There are a number of portraits of Giuliano de' Medici (1479-1516), Pope Leo X's younger brother and Duke of Nemours, but no unanimity exists regarding which of these is Raphael's original. That such a picture existed is clear from letters written within a year of the picture being painted (further discussed below), and after the sitter's death Raphael's painting spawned numerous copies, including Vasari's fresco in the Palazzo Vecchio (which was based on knowledge of Raphael's original then in the possession of Ottaviano de' Medici in Florence), and a panel attributed to Alessandro Allori in the Gallerie degli Uffizi, Florence (inv. 1890, n. 775). One version, rediscovered in the nineteenth century in Florence and now in the Metropolitan Museum of Art (inv. 49.7.12, Img X), was widely accepted as a work by Raphael in the nineteenth and early twentieth centuries but was increasingly dismissed as a copy or as a workshop replica of a lost original. The version in New York is painted on a fine canvas, and does not appear to be a transfer from a wooden support. It has suffered very extensive abrasion throughout, and there are large areas of retouching. Further comment on its compromised condition is offered by the current author in his entry on the New York picture when it was displayed in Madrid and Paris in 2012-13 (as Raphael and Workshop).
It remains to be clarified what the original looked like. The version in New York is, in fact, an outlier amongst the various versions. It shows the sitter's hands resting on a table, the top of the figure's left arm and a view beyond of the Castel Sant'Angelo and the ramparts (the Passetto) that link this building to the Vatican palace. I am only aware of one, weak, copy after this composition in its entirety, i.e. also including the Castel Sant'Angelo and a section of the Borgo Alexandrina. A second group of pictures again show the seated figure half-length, holding a letter, and it was this model that Allori followed in his later sixteenth-century copy. Notably these half-length versions all frame the figure as in the New York version. A final group only shows the head and shoulders of the sitter, always against a green curtain.

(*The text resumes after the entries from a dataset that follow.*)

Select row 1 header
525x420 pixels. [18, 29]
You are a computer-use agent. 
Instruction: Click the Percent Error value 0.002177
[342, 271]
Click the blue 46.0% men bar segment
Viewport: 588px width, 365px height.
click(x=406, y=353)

The most likely scenario is that this final group is a reduced version of the larger prototype, but one cannot be sure that this was the case; and de Maffei (1959) argued that the head and shoulders format was the original solution (when promoting a version, then in a private collection, as Raphael's original). Vasari's frescoed copy in the Palazzo Vecchio could have depended on any one of these compositions. Later in the century the composition was developed as a three-quarter length by Pieter de Witte (Pietro Candido) in another painting in the Uffizi.

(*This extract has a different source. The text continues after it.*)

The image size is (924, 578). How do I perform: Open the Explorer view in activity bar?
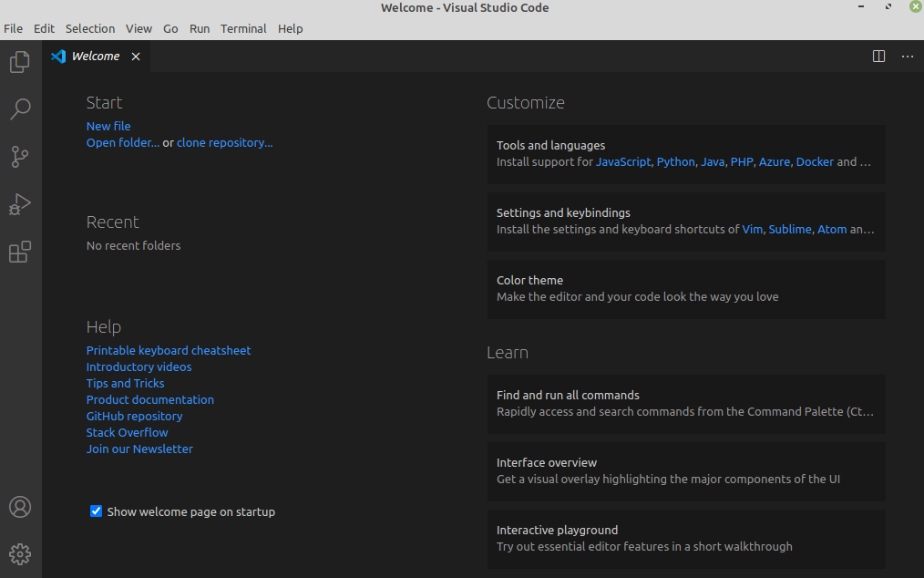(x=20, y=62)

The early references to the picture do not help to resolve the issue. On 19 April 1516, one month after the de facto ruler of Florence Giuliano de' Medici had died, Pietro Bembo wrote to Cardinal Bibbiena and noted in passing that the portraits of the late Duke and of Baldassare Castiglione (probably a lost picture and not the portrait of Castiglione in the Louvre) 'parrebbono di mano d'uno de garzoni di Raphaello' in comparison to Raphael's portrait of Antonio Tebaldeo (also lost). This is clear evidence that Raphael, or his workshop, had painted a portrait of the Duke, perhaps to coincide with Giuliano's appointment as Captain-General of the Church in June 1515 or on the occasion of his marriage to Philiberte de Savoie in January 1515, at which time he was created duc de Nemours. That the sitter is shown with a beard apparently confirms a date in 1515 as a medal dated to this year shows that Giuliano grew a beard when he moved from Florence to Rome, where he was recorded between 31 March and 7 July 1515.

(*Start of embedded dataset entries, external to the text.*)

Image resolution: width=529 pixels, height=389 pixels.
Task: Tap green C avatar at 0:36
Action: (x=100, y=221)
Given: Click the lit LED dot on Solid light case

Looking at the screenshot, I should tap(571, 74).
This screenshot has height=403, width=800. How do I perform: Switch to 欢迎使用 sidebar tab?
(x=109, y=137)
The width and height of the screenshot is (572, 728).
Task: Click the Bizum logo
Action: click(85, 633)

During this period there is a reference in Giuliano's household accounts to one 'Raphael of Urbino' as a salaried retainer. It is quite possible that Raphael could have received a salary of this type from the Pope's brother (a position recently restated by Carmen Bambach in her discussion of Leonardo's position in Giuliano's retinue), but in the absence of any other corroborating evidence it should be acknowledged that this individual could be a different person.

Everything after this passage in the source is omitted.